The Case Against Autodecode

Thu Jun 2 15:27:16 PDT 2016

On Thursday, 2 June 2016 at 20:27:27 UTC, Walter Bright wrote:
> On 6/2/2016 12:34 PM, deadalnix wrote:
>> On Thursday, 2 June 2016 at 19:05:44 UTC, Andrei Alexandrescu 
>> wrote:
>>> Pretty much everything. Consider s and s1 string variables 
>>> with possibly
>>> different encodings (UTF8/UTF16).
>>>
>>> * s.all!(c => c == 'ö') works only with autodecoding. It 
>>> returns always false
>>> without.
>>>
>>
>> False.

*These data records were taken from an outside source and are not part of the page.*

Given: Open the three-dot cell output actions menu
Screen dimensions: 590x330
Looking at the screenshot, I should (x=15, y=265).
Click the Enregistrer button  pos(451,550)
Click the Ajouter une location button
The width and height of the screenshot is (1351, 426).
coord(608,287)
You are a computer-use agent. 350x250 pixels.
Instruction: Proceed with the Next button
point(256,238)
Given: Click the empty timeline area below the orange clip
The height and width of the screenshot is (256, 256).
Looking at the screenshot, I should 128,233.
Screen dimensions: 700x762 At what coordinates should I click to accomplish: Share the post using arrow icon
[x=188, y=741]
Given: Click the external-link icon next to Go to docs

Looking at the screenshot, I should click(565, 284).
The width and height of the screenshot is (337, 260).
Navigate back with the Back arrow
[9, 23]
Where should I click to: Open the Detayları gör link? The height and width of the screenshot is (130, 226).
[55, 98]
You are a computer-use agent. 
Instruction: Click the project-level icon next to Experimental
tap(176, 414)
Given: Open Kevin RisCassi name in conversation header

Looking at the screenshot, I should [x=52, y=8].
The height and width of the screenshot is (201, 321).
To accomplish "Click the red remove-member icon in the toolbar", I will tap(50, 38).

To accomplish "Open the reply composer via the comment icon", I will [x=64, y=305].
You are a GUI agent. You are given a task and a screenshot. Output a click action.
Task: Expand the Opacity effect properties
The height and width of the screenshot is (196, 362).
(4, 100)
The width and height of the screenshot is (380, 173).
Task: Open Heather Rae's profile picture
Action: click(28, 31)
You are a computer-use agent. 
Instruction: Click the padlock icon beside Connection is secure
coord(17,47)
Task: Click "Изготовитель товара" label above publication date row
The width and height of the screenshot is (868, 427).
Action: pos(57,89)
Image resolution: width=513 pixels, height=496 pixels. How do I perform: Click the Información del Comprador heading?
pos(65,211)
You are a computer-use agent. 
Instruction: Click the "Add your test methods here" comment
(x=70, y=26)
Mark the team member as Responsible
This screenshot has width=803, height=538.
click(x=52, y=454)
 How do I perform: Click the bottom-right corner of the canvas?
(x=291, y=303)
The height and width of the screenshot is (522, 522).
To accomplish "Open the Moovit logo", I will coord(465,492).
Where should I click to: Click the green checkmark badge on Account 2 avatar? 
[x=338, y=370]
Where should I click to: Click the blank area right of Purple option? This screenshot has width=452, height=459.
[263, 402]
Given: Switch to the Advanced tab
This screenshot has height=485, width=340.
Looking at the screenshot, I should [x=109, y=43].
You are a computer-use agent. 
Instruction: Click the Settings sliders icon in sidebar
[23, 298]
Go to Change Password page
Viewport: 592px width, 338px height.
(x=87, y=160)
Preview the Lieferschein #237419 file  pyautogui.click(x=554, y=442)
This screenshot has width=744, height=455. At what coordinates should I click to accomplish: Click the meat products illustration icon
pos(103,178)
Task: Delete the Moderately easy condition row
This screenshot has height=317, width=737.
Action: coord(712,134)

Many characters can be represented by different 
>> sequences of codepoints.
>> For instance, ê can be ê as one codepoint or ^ as a modifier 
>> followed by e. ö is
>> one such character.
>
> There are 3 levels of Unicode support. What Andrei is talking 
> about is Level 1.
>
> http://unicode.org/reports/tr18/tr18-5.1.html
>
> I wonder what rationale there is for Unicode to have two 
> different sequences of codepoints be treated as the same. It's 
> madness.

There are languages that make heavy use of diacritics, often 
several on a single "character". Hebrew is a good example. Should 
there be only one valid ordering of any given set of diacritics 
on any given character? It's an interesting idea, but it's not 
how things are.